Plasma concentrations of insulin, C-peptide, and proinsulin were measured in different vascular beds in order to determine renal, hepatic, and systemic kinetics of the endogenous peptides in the fasting condition. Nineteen nondiabetic subjects were studied, two were normal, nine had minor vascular disorders, four had cirrhosis without organic kidney disease, and four had organic kidney disease with moderately decreased glomerular filtration rate. In subjects without organic kidney disease the arteriorenal venous extraction ratios of insulin, C-peptide, and proinsulin were mean 0.27, 0.20, and 0.21, respectively (n = 14).
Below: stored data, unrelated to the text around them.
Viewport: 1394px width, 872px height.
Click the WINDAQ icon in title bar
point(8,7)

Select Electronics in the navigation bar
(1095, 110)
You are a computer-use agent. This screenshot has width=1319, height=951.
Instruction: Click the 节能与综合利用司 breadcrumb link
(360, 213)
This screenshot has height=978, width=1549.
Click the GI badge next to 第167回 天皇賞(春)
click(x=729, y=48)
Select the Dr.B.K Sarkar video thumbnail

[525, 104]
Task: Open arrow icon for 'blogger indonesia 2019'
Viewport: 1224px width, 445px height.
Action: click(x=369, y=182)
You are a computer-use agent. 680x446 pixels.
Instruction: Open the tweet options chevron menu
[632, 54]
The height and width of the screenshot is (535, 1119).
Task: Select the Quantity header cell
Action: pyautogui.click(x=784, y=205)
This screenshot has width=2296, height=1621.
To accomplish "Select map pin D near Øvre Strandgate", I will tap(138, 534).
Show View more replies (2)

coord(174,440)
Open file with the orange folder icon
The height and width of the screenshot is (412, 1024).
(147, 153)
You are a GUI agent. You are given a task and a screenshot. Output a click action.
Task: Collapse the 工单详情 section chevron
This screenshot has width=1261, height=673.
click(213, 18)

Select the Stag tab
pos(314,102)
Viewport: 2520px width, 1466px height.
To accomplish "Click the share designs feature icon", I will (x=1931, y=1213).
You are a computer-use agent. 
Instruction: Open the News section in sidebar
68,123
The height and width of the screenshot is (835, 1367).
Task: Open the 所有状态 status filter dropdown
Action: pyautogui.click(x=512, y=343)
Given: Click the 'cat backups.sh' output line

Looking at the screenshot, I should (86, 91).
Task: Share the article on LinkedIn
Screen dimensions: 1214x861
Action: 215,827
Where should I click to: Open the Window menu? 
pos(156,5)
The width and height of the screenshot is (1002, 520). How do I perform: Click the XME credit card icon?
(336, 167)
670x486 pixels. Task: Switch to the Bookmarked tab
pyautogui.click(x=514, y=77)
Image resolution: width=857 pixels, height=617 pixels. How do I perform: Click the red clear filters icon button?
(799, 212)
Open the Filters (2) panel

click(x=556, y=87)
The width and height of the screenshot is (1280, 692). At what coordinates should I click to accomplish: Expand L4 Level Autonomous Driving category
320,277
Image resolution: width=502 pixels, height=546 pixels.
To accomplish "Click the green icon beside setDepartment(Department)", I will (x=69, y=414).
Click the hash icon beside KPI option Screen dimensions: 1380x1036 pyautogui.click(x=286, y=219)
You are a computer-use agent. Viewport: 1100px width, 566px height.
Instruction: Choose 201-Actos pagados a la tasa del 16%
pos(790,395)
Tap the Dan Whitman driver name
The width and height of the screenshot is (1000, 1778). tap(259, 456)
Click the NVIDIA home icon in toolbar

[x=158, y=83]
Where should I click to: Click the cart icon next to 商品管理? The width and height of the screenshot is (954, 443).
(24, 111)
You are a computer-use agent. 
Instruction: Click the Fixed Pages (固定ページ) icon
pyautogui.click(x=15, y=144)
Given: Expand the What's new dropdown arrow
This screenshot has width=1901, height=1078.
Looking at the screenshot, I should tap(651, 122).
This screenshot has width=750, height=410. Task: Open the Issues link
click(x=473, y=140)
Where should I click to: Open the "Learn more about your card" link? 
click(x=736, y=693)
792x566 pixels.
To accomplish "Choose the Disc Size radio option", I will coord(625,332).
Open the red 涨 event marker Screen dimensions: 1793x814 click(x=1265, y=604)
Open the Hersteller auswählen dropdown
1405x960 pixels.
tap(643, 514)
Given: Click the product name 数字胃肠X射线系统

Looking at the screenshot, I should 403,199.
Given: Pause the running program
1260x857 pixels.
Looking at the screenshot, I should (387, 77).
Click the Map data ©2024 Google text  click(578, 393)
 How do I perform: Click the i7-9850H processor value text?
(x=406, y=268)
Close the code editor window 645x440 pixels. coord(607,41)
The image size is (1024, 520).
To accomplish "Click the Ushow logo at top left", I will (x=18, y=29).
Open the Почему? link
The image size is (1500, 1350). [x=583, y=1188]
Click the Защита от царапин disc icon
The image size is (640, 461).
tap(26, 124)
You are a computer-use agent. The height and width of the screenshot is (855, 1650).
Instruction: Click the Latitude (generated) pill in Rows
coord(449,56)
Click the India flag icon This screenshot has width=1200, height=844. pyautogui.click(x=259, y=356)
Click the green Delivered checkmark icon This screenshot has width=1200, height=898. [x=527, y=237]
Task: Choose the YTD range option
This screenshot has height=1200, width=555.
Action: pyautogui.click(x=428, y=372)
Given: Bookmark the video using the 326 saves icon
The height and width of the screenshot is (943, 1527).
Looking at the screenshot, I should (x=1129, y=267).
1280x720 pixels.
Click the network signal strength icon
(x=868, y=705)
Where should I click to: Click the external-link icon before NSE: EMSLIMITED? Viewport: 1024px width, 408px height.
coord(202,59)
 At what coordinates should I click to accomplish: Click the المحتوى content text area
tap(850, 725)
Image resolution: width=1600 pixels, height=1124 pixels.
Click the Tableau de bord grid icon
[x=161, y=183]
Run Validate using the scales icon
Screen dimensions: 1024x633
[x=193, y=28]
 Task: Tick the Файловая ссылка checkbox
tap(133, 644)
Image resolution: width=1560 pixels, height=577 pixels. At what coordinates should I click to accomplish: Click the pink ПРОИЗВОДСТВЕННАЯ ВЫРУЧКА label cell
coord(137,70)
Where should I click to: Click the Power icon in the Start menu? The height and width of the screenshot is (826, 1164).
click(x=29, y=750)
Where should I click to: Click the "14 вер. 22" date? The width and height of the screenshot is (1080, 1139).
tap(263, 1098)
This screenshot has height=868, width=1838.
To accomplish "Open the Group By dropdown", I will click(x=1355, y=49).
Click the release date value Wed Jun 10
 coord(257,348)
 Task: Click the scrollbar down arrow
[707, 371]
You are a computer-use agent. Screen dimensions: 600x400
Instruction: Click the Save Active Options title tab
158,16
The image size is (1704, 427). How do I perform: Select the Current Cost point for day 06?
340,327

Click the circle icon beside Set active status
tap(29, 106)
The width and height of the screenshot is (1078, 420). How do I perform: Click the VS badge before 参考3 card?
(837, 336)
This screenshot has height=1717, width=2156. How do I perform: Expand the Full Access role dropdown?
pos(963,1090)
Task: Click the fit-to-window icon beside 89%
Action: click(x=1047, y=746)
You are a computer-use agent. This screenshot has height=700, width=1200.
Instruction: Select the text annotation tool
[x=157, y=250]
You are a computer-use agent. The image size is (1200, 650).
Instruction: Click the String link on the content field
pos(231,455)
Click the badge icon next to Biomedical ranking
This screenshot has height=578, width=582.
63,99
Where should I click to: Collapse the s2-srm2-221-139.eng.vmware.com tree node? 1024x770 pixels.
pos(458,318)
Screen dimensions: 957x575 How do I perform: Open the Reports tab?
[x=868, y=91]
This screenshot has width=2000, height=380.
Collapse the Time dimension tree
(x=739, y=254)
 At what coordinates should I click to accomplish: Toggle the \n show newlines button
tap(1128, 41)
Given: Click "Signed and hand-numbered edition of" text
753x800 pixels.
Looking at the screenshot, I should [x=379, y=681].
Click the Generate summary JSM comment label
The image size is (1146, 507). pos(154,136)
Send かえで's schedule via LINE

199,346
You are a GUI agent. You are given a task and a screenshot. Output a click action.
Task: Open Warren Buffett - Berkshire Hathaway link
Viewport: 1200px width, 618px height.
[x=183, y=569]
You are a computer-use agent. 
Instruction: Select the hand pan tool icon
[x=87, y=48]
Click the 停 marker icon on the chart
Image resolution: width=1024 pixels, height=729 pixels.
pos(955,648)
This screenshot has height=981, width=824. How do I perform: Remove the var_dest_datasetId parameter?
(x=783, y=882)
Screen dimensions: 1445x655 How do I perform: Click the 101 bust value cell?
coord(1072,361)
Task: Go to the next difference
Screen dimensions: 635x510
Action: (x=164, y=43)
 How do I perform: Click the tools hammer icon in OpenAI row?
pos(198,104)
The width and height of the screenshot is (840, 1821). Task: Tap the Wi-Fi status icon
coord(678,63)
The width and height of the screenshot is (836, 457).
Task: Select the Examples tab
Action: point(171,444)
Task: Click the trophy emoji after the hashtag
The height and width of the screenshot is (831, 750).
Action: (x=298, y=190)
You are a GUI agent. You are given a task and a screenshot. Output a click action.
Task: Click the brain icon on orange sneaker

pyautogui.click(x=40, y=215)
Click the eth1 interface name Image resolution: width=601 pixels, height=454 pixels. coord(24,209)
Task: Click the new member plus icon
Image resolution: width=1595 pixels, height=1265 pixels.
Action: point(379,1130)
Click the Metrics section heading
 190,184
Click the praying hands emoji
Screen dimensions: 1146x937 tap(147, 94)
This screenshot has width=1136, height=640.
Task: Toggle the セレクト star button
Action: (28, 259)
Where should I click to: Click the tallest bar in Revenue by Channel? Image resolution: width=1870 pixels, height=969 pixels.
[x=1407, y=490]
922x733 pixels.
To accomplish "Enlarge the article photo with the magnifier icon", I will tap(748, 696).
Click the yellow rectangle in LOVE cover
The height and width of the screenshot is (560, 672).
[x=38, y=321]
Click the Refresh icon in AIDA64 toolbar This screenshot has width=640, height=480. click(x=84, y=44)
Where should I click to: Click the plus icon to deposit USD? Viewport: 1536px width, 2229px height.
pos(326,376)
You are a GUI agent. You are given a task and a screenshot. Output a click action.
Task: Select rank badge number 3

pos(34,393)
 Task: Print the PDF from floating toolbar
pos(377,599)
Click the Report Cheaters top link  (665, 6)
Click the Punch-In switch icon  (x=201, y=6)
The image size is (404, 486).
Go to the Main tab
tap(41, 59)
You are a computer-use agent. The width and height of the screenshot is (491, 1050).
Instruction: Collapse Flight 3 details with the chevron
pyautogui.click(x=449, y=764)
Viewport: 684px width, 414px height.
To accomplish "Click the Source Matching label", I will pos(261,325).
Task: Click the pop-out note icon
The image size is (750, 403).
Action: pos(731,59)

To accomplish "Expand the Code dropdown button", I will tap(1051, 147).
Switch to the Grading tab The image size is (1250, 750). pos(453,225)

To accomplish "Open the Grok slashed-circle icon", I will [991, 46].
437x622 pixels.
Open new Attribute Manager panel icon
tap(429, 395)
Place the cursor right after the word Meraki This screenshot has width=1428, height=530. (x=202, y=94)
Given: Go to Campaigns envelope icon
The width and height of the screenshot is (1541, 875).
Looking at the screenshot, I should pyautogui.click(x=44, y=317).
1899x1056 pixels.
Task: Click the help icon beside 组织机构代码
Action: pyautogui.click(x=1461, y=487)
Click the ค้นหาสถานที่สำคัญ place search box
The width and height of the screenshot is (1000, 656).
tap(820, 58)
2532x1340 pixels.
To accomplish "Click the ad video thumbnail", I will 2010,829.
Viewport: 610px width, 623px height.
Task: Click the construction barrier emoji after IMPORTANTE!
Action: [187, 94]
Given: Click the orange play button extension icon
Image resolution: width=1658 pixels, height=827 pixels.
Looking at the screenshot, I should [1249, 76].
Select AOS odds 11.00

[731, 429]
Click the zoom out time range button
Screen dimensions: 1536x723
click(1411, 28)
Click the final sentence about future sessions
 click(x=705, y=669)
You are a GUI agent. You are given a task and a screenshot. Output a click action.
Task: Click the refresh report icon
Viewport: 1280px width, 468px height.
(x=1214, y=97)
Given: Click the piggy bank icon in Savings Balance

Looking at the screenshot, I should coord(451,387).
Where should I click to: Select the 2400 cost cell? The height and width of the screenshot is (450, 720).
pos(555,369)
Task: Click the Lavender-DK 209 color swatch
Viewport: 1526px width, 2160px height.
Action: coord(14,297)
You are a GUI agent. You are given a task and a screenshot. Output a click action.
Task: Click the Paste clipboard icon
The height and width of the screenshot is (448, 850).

These values were significantly reduced in kidneys with organic disease. Renal plasma clearance values of insulin, C-peptide, and proinsulin were mean 113, 87, and 90 mL/min, respectively (n = 6). Urinary clearances were substantially lower (0.8, 13, 3.5 mL/min, respectively), indicating that a significant degradation of these peptides also takes place in the normal kidney. In subjects without liver disease the estimated hepatic extraction ratio of insulin was mean 0.48, under the assumption that no C-peptide is removed by the liver. Endogenously released insulin was removed from plasma in kidney, liver, and elsewhere in the approximate proportion 10%:65%:25%, whereas, C-peptide was removed by one half in kidney and the other half elsewhere. The overall metabolic clearance rates of insulin and C-peptide were estimated to be 15 and 4.5 mL/min/kg, respectively. The results indicate that the kidney contributes substantially to removal of insulin, C-peptide, an proinsulin, mainly by degradation, less by urinary excretion.